▶ BRIEF
Rewrite the lines from the one containing "Screen dimensions: 1442x1082" through the one containing "pyautogui.click(x=923, y=325)", replacing "icon" with "button" and leaving everything else unchanged. Leave the pictures out of your answer.

▶ MATERIAL SHOWN
○ ○ ○ ○

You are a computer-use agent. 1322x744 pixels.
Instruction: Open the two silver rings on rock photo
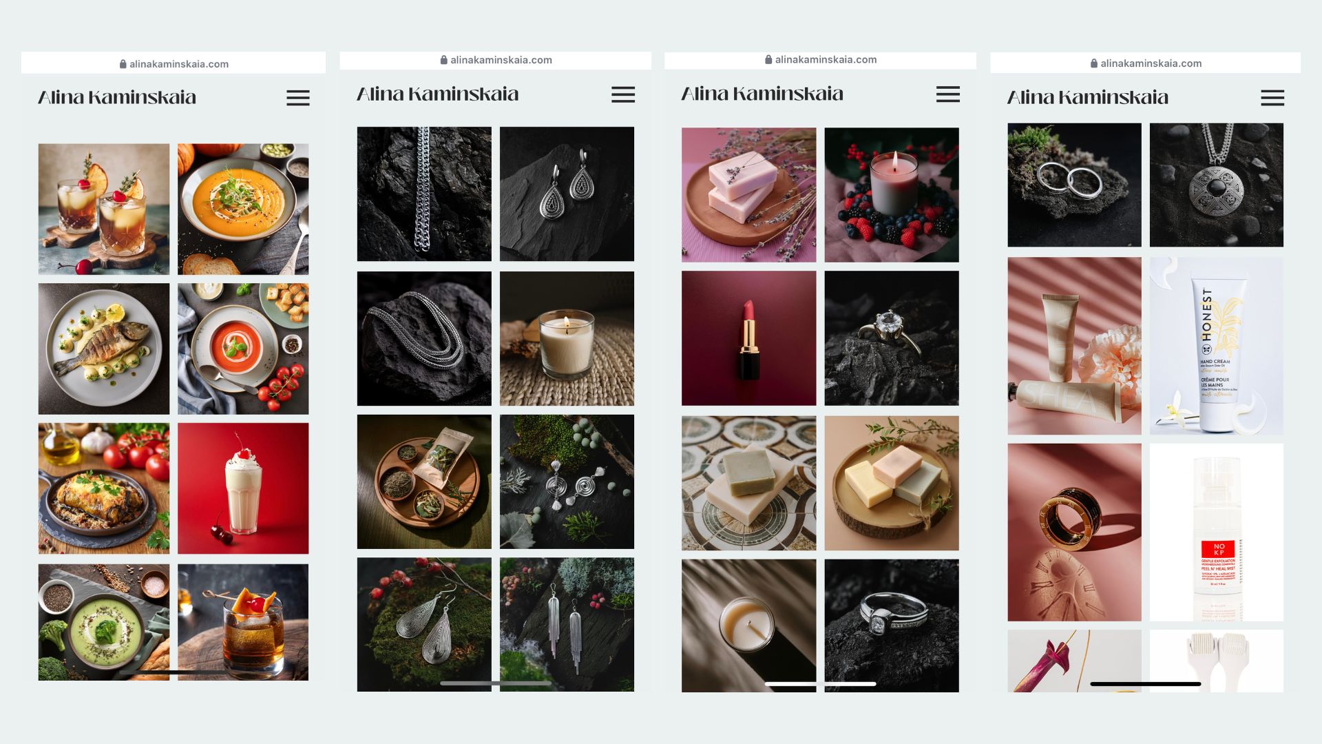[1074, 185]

○ ○ ○ ○

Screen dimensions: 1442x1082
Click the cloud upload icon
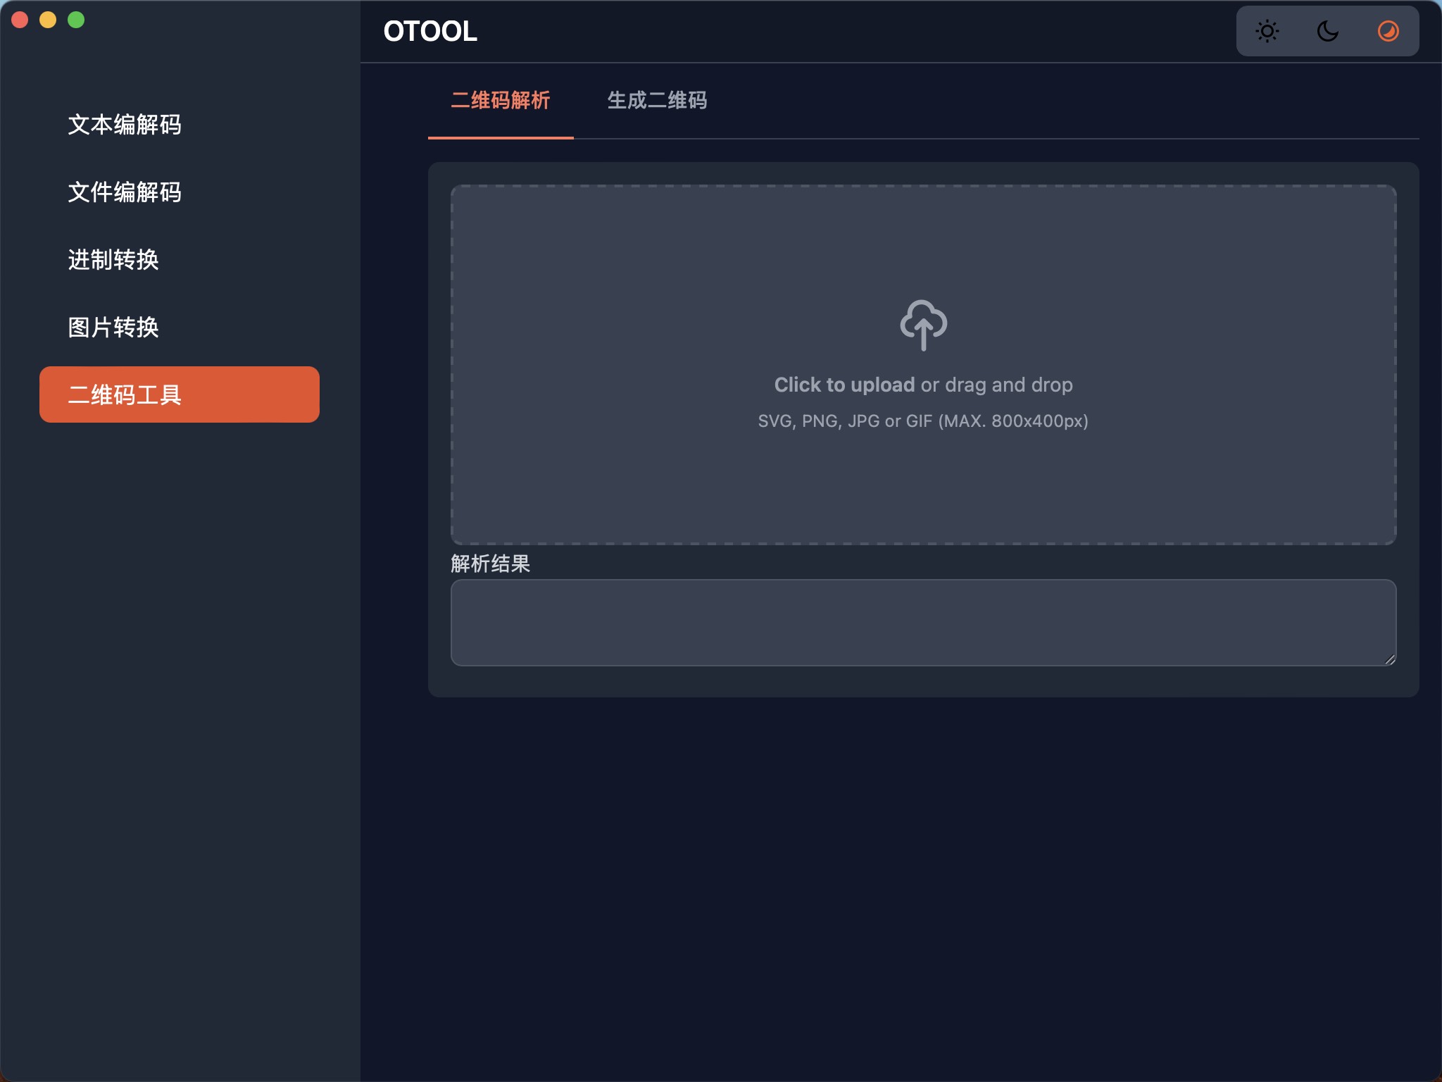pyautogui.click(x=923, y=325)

○ ○ ○ ○

▶ IN RESPONSE
Screen dimensions: 1442x1082
Click the cloud upload button
pyautogui.click(x=923, y=325)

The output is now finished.